* What the exercise asks: Once the line with "This screenshot has height=796, width=856." is found in the material, write out that line and every later line exactly, through the end.

* Extracted information:
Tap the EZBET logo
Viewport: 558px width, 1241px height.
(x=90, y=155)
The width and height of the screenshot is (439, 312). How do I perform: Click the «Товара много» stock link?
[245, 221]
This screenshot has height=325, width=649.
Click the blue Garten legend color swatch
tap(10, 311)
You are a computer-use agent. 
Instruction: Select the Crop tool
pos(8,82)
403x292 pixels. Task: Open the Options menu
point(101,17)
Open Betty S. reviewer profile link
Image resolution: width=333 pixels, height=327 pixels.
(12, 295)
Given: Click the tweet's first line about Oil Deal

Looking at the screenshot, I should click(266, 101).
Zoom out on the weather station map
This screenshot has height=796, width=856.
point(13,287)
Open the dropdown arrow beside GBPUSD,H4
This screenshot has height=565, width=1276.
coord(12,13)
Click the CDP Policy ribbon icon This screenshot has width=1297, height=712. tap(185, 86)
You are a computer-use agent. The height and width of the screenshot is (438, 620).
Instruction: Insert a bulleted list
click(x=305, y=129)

* Solution to the problem:
This screenshot has height=796, width=856.
point(13,287)
Open the dropdown arrow beside GBPUSD,H4
This screenshot has height=565, width=1276.
coord(12,13)
Click the CDP Policy ribbon icon This screenshot has width=1297, height=712. tap(185, 86)
You are a computer-use agent. The height and width of the screenshot is (438, 620).
Instruction: Insert a bulleted list
click(x=305, y=129)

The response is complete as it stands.